Task item: Using the Cradle to Cradle reflection, please explain in one to three sentences why the single detergent that soap manufacturers make for the US and Europe is a poor design solution.

Exercise text:
************
Personally, Cradle to Cradle was a starting point from which to create my own value system in regards to sustainable design. Unfortunately, I am not as optimistic about the future of green and sustainable design as the authors. I worry that there is too much to redesign, rethink, and refurbish within or eliminate from both our production system and consumption system to even start to comprehend how it can all happen. That being said I have incorporated a lot of McDonough and Braungartʻs big ideas into my own thinking, especially design thinking, and I have a lot more to learn from adapting them more fully.
1. Cradle to Cradle asks what progress is and why we measure productivity by how few people are working in a given system. Clearly, efficient mechanization allows for the people at the top to make the most money at the fastest rate possible. Yet the expense progress when it is defined as increased manufacturing and mechanization is clearly visible in pollution. How can we measure progress to value workers and to benefit a broader base of people without damaging the environment with waste from our production or “progress” processes?
2. Universal design solutions were once thought to be a worthy design goal. But universal design has often been equated with brute force, rather than the most elegant and beneficial solution to a specific problem. One example that M. and B. give is that soap manufacturers design one detergent with the same chemical components for all the parts of the US and Europe despite varying water qualities and consumer needs. Essentially, these detergents bulldoze through the cleaning process with added and often unnecessary chemicals. When the runoff from these detergents reaches wildlife, it kills. This “worst case scenario” design process has led to many inefficient products or solutions with many adverse effects.
3. M. and B. talk about the concept of “Products Plus” – consumers buy a product, they get that product and the use of that product but in addition they also get additives they didn’t ask for, like teratogens, carcinogens, endocrine disrupters, etc. Our deadliest chemicals not only damage cells, they also destroy our immune systems making us unable to fix or fight that damage. This is one of the scariest facts in the book: There are over 80,000 defined chemical susbstances and technical mixes used in industry today BUT only about 3,000 of them have been studied for their health effects on humans, flora, fauna, and ecosystems.
************
Data shown:
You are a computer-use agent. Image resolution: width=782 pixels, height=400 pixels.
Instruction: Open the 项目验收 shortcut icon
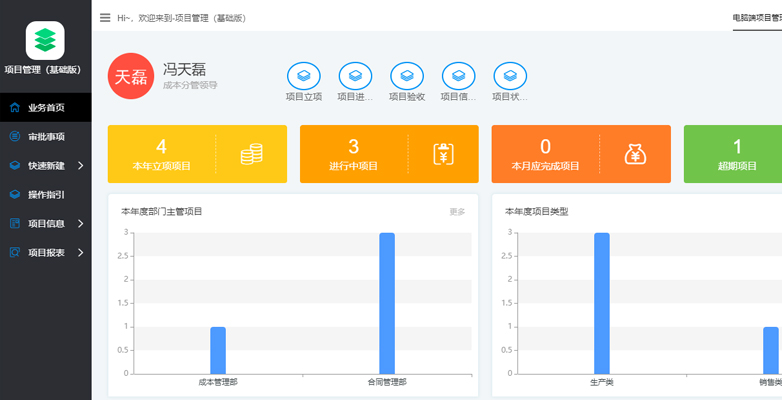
************
Answer space: Manufacturers use the same chemical components everywhere despite varying water qualities and consumer needs, so the detergents bulldoze through cleaning with added and often unnecessary chemicals. When their runoff reaches wildlife, it kills.